Output begins at the line with "Open the announcements megaphone icon" and ends at the last line of the records below. Copy each line in that span exactly, and leave out pictures.

(Stored data)

######

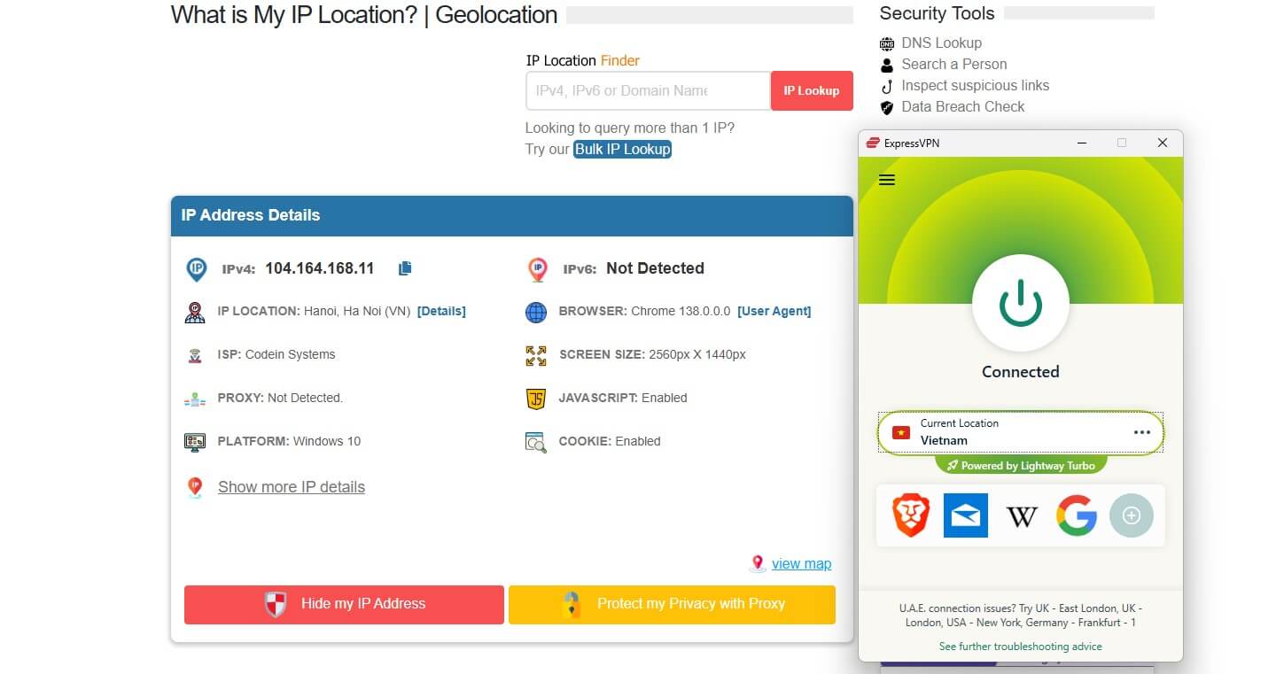Screen dimensions: 1284x674
Task: Add a new shortcut with the plus icon
Action: pos(1132,515)
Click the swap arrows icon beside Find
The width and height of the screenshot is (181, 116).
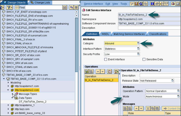[71, 8]
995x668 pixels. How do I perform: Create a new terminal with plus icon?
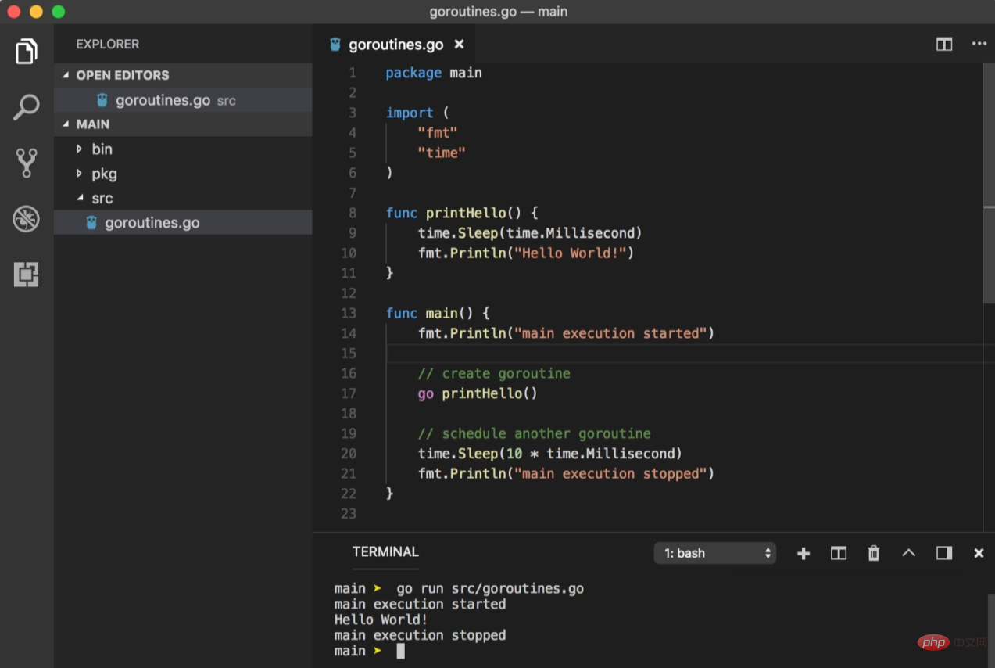[x=804, y=554]
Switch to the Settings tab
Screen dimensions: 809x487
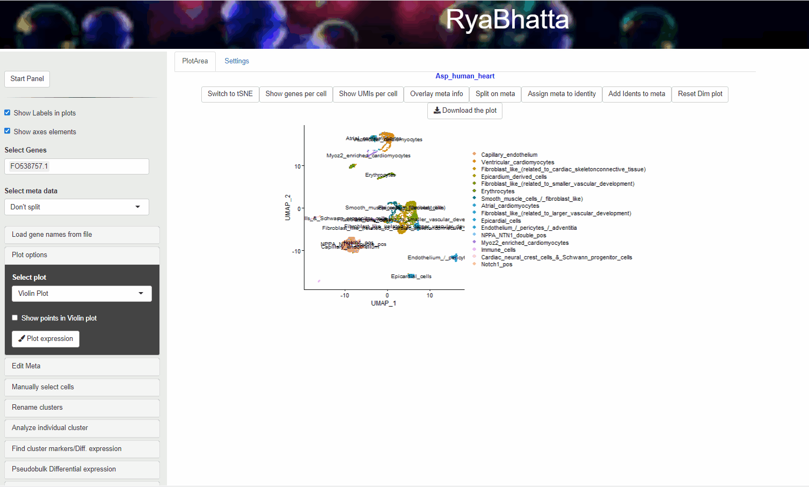click(237, 61)
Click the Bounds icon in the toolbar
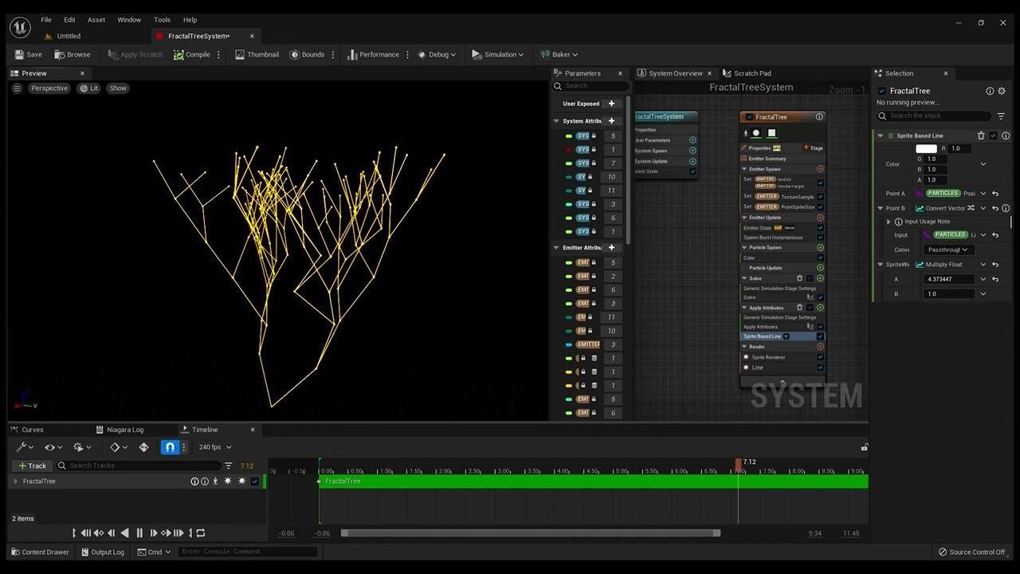The height and width of the screenshot is (574, 1020). (x=296, y=54)
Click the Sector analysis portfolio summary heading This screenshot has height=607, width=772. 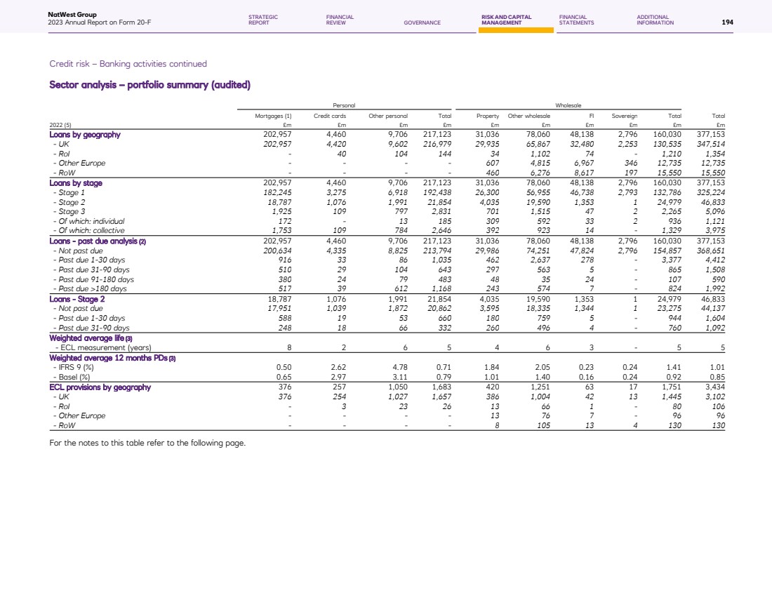[x=149, y=86]
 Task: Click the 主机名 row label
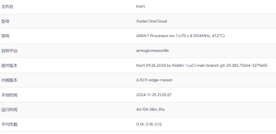(7, 7)

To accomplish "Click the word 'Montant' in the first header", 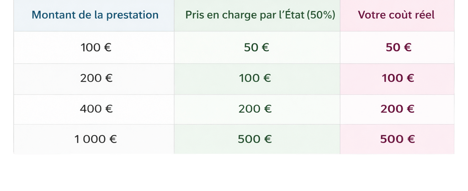I will 49,15.
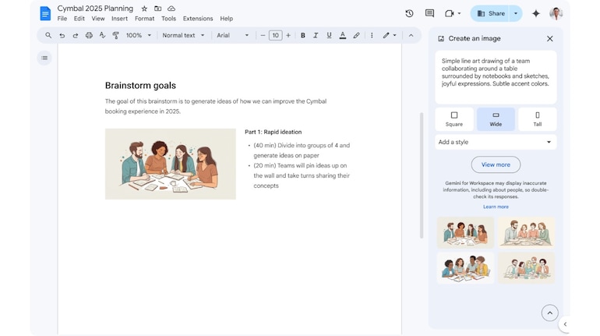Viewport: 600px width, 336px height.
Task: Show document outline icon
Action: [x=44, y=58]
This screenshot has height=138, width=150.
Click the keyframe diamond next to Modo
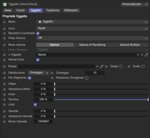click(4, 22)
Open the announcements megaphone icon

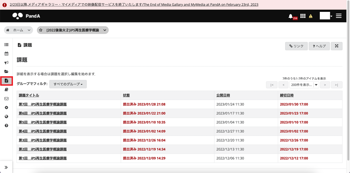[6, 63]
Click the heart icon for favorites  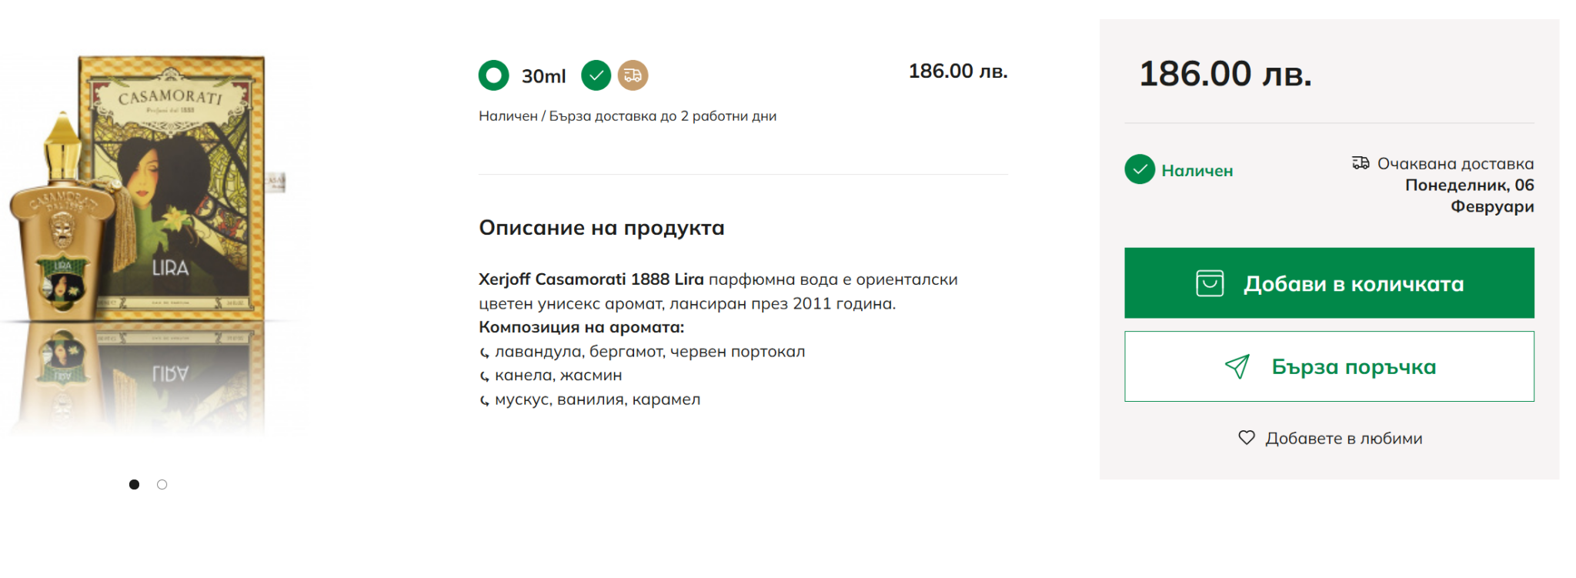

######

TASK RESPONSE:
Open the announcements megaphone icon

[6, 63]
Click the heart icon for favorites  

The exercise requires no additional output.